M. de Louvois le regarda un instant sans parler, puis se leva. Sur un signe de sa main, l’officier qui avait amené Belle-Rose le reconduisit dans sa prison. Quand ils furent seuls, le gouverneur de la Bastille s’approcha de M. de Louvois.

– Tenez, monseigneur, lui dit-il, je me connais en physionomie. Voilà un jeune homme que nous ne réussirons pas à faire parler. Il mourra : voilà tout.

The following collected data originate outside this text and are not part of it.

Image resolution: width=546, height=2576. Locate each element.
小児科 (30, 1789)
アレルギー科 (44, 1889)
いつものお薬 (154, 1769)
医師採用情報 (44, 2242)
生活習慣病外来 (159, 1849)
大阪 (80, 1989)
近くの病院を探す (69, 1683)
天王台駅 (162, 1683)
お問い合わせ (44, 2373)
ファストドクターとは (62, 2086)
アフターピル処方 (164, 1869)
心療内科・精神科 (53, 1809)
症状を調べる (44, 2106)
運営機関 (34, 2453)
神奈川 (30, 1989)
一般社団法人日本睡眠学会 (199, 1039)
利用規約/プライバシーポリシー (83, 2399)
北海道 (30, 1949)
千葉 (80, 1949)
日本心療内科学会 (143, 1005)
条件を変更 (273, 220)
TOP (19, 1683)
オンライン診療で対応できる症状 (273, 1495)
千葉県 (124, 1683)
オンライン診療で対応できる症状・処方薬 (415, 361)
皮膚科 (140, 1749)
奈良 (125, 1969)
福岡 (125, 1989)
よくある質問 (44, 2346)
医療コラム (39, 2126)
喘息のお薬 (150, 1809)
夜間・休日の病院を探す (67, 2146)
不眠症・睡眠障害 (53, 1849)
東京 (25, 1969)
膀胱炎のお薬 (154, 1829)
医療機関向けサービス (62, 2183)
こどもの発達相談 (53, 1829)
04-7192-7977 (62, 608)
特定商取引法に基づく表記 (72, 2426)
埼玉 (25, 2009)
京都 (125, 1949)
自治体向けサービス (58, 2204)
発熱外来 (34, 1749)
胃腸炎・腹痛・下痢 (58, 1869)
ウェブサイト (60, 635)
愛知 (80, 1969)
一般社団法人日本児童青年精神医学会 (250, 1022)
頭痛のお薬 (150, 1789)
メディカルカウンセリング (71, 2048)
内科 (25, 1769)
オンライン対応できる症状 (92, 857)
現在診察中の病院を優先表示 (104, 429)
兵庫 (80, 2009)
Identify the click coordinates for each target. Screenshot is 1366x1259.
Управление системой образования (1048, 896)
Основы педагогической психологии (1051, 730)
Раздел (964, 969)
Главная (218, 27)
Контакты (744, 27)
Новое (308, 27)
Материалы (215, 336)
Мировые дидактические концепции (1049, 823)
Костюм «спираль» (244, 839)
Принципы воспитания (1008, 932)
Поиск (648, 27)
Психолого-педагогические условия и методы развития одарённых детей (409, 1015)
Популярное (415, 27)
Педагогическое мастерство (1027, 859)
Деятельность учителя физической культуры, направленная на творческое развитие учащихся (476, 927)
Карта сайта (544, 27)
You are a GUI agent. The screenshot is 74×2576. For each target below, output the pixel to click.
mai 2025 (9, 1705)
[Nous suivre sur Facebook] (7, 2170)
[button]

– Nous verrons ! murmura M. de Louvois.

À peine Belle-Rose eut-il été réintégré dans sa prison, qu’il courut vers la fenêtre. Au loin, dans les ténèbres de la nuit, les trois étoiles rayonnaient toujours d’un pur et doux éclat. Belle-Rose s’endormit calme et souriant ; une mystérieuse espérance était dans son cœur. La journée du lendemain se passa sans qu’un nouvel incident vînt déranger le prisonnier de ses méditations. Vers le soir, à l’heure du dîner, un guichetier glissa dans sa main un bout de papier et s’éloigna, le doigt sur la bouche. Belle-Rose ouvrit le papier et n’y trouva que ces mots : Une amie veille sur vous. Au premier coup d’œil il reconnut l’écriture de Geneviève.

– Pauvre femme ! dit-il entre deux soupirs, elle se souvient, et c’est à Suzanne que je pense !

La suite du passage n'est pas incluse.